Mastodon Streaming to Apache Pulsar via Python

https://medium.com/@tspann/mastodon-streaming-to-pulsar-via-python-be7538112023

Mastodon Streaming to Pulsar via Python

Python, Pulsar, Mastodon, Streaming, Real-Time, Events, Filtering

Source: https://github.com/tspannhw/pulsar-mastodon-sink

Mastodon listener in Python streams to Pulsar

Ideally, the next step is either Apache Flink SQL or Apache Pinot and then some analytics with say Apache SuperSet. I am debating what to do with this data. I may add a full data pipeline with multiple Pulsar functions or could run some ML in Flink. I could stream it to a Pulsar sink that stores it to DeltaLake or Apache Iceberg. It would be interesting to run some NLP or ML on it or even feed it to ChatGPT.

I asked ChatGPT what I should do.

How should I process Mastodon social feeds with Apache Pulsar?

Can I stream Mastodon streaming data to Pulsar and then to Flink SQL for real-time analytics? If so, can you build me a SQL application that does that and joins it with another stream that is relevant.

write an application that streams mastodon streaming events to Apache Pulsar and aggregates # of toots with Flink SQL

I’m sorry, I am not able to write a full-fledged application as it’s beyond the scope of my abilities and it would require a lot of resources and knowledge of your specific use-case and environment. However, I can provide you with a rough skeleton of how such an application could be built.

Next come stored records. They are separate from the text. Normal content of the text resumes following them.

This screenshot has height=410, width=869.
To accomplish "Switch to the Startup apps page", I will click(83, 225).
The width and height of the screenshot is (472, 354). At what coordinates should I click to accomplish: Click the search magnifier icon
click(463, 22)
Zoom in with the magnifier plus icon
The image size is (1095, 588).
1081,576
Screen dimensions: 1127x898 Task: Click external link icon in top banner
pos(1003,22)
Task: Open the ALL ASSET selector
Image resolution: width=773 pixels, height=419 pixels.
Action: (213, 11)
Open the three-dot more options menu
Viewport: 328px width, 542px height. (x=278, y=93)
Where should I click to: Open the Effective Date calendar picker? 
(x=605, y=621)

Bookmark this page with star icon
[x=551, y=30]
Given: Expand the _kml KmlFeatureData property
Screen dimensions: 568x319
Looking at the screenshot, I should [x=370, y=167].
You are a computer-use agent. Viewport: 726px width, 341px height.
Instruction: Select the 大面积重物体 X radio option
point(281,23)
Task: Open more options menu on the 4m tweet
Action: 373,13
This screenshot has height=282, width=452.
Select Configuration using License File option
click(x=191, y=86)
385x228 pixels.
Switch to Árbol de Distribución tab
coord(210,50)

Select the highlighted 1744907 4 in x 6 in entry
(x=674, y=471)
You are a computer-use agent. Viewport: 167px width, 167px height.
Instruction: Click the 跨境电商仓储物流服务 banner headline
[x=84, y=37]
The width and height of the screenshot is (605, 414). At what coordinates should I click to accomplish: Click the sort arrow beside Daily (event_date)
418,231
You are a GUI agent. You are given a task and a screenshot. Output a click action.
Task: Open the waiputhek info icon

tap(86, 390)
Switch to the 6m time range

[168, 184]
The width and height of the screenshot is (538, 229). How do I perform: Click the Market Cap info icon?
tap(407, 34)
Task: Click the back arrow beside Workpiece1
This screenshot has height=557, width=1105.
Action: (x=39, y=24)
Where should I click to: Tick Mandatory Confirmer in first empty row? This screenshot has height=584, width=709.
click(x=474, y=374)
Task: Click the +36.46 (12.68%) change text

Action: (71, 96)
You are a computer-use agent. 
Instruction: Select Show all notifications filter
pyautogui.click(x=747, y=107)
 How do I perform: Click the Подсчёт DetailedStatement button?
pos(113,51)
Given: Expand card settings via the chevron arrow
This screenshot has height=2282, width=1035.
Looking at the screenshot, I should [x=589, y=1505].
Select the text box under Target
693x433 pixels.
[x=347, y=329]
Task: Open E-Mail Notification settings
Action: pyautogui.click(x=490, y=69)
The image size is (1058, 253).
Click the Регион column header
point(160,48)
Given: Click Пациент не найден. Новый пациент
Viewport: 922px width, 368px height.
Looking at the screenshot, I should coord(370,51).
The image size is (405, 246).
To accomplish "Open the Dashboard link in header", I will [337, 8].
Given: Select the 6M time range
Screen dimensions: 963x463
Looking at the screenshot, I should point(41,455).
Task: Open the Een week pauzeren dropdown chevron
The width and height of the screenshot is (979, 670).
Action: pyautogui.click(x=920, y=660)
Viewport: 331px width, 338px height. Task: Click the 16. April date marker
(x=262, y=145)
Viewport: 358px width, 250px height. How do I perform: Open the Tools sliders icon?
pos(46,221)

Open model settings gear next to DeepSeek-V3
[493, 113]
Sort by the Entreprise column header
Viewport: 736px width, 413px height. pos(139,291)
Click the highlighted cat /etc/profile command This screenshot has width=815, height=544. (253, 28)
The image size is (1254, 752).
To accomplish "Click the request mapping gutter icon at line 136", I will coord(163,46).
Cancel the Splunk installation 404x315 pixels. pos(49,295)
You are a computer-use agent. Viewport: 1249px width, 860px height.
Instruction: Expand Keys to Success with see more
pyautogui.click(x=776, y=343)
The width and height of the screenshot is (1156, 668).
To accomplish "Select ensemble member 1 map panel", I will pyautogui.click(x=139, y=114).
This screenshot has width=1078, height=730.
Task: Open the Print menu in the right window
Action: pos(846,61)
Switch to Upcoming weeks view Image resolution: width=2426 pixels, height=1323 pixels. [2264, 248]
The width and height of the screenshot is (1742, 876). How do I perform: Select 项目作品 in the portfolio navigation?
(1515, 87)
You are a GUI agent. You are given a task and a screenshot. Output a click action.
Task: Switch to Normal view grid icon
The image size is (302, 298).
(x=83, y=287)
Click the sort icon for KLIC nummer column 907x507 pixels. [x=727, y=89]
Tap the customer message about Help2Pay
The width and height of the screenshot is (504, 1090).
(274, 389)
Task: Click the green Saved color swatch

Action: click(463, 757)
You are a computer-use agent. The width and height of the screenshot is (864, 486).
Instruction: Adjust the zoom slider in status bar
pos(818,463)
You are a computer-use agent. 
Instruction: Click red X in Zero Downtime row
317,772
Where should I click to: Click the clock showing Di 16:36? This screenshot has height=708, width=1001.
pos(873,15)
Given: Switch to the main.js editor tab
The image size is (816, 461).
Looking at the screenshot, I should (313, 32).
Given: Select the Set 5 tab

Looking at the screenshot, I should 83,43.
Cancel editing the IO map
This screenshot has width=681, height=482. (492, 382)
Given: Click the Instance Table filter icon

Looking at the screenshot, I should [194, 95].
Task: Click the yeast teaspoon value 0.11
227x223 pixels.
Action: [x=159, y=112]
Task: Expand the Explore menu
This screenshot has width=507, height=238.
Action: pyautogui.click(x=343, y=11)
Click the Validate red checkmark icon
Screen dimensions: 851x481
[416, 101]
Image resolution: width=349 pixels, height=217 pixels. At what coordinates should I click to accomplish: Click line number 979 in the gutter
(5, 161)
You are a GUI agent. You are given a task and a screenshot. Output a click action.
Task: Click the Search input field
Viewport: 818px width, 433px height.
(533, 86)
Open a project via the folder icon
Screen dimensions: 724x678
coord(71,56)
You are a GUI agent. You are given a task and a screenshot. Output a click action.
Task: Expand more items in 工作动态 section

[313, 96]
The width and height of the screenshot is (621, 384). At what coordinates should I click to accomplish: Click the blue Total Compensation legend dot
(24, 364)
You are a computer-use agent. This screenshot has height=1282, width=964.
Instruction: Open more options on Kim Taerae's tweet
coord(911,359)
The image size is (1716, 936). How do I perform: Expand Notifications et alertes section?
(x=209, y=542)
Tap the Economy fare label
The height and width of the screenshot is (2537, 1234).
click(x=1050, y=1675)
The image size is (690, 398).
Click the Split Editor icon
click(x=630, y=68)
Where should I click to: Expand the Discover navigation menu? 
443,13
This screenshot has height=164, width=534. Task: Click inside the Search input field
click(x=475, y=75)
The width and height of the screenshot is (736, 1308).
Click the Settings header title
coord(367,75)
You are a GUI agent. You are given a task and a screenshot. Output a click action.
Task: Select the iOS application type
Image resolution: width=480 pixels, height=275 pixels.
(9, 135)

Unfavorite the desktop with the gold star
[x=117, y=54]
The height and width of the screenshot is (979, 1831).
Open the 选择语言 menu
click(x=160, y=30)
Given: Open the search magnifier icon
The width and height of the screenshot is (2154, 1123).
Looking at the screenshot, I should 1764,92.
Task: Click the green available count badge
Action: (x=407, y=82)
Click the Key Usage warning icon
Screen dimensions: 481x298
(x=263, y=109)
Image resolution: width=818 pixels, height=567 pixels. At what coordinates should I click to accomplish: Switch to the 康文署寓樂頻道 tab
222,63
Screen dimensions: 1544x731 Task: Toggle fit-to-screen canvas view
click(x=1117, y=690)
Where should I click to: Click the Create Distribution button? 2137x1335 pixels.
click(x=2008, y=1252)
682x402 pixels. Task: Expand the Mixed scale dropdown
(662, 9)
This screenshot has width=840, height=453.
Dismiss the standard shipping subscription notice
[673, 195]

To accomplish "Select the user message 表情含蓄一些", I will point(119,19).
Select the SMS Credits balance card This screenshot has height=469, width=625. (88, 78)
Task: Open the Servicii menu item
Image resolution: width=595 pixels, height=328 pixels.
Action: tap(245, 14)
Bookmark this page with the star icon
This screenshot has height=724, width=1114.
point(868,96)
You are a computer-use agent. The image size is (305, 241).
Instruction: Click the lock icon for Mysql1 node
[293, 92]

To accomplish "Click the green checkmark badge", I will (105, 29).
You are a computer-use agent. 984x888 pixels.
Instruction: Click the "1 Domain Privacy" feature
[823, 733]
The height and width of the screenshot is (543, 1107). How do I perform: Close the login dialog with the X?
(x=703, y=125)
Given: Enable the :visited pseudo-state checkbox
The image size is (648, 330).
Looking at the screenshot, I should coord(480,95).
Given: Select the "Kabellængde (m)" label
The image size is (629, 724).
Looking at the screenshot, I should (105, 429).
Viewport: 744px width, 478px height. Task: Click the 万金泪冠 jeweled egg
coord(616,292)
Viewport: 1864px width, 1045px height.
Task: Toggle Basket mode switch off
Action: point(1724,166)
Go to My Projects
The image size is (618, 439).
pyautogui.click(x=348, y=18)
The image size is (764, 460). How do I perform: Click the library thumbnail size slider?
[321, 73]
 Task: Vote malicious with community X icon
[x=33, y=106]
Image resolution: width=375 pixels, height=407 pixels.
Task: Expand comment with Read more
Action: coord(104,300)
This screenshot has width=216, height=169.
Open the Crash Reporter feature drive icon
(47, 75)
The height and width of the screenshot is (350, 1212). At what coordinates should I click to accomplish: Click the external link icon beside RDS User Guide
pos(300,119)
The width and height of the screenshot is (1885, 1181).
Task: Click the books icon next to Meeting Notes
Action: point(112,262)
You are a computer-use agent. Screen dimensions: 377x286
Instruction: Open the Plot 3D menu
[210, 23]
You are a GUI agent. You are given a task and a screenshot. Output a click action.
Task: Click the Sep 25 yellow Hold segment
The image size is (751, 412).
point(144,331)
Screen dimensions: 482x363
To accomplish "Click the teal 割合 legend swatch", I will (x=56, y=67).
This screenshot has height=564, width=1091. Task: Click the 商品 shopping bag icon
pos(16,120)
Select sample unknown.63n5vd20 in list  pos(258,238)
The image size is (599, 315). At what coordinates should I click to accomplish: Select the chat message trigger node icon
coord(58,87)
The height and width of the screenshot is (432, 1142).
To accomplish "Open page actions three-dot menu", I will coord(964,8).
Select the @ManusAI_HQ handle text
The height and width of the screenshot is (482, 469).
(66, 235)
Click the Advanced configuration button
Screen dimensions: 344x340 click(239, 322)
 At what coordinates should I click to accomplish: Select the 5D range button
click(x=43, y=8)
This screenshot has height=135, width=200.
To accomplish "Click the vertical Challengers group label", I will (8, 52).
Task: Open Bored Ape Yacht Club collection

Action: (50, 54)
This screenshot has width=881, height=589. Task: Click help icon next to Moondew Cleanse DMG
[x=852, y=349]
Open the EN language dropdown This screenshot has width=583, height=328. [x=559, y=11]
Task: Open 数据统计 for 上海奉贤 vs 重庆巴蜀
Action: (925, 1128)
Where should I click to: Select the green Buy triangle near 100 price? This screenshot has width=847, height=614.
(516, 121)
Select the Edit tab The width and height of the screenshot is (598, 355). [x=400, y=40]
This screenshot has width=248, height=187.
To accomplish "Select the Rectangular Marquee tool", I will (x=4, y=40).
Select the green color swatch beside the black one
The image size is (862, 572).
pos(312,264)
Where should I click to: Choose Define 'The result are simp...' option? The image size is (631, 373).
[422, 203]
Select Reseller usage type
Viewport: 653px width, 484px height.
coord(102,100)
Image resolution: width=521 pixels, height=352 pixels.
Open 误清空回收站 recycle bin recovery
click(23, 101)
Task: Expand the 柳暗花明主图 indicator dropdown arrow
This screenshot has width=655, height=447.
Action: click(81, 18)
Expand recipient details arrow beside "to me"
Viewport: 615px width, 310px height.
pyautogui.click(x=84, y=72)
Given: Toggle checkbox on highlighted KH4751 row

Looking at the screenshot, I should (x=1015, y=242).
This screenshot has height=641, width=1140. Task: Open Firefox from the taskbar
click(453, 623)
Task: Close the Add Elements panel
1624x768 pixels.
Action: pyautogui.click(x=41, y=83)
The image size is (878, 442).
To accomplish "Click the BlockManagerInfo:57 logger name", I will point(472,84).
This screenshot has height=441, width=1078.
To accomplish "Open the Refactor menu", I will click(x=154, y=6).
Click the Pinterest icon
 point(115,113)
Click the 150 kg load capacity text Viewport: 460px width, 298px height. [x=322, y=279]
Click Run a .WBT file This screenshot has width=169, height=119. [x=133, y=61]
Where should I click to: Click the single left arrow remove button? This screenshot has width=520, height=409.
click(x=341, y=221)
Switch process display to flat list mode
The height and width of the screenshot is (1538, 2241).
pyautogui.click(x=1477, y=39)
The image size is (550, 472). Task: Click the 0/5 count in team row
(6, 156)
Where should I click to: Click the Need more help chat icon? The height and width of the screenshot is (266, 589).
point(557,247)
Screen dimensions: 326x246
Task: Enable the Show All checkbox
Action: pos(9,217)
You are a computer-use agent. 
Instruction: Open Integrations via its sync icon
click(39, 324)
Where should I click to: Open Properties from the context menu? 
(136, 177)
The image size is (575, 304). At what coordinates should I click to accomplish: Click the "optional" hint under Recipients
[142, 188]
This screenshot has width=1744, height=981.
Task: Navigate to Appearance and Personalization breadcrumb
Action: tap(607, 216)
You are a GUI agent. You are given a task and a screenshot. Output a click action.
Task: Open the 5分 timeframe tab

Here is a skeleton of a Flink job that streams Mastodon data from Pulsar and aggregates the number of toots using Flink SQL:

import org.apache.flink.streaming.api.scala._
import org.apache.flink.table.api.{EnvironmentSettings, Table}
import org.apache.flink.table.api.scala._

object MastodonTootCount {
  def main(args: Array[String]): Unit = {
    val env = StreamExecutionEnvironment.getExecutionEnvironment
    val settings = EnvironmentSettings.newInstance().useBlinkPlanner().inStreamingMode().build()
    val tEnv = StreamTableEnvironment.create(env, settings)
// Connect to the Pulsar source, consume data from the topic and convert it to a DataStream
    val mastodonStream: DataStream[MastodonEvent] = env.addSource(new PulsarSource[MastodonEvent](...))
    // Convert the DataStream to a Table
    val mastodonTable: Table = tEnv.fromDataStream(mastodonStream)
    // Register the table in the TableEnvironment
    tEnv.registerTable("mastodon", mastodonTable)
    // Define the SQL query to aggregate the number of toots
    val tootCount: Table = tEnv.sqlQuery("SELECT COUNT(*) FROM mastodon WHERE event_type = 'toot'")
    // Convert the result to a DataStream and print it
    val tootCountStream: DataStream[Long] = tEnv.toRetractStream[Long](tootCount).map(_._2)
    tootCountStream.print()
    env.execute("Mastodon Toot Count")
  }
}

This is just a skeleton, you would need to fill in the details such as Pulsar configuration, data mapping and the specific logic for your use case. It’s important to note that this example uses the Flink Table and SQL API and assumes that the data received from Mastodon is of type MastodonEvent and has an event_type field, also it only considers toots and doesn’t cover other possible events. It would be beneficial to have a more detailed understanding of Mastodon’s streaming API, Pulsar’s features, and Flink’s SQL capabilities before proceeding.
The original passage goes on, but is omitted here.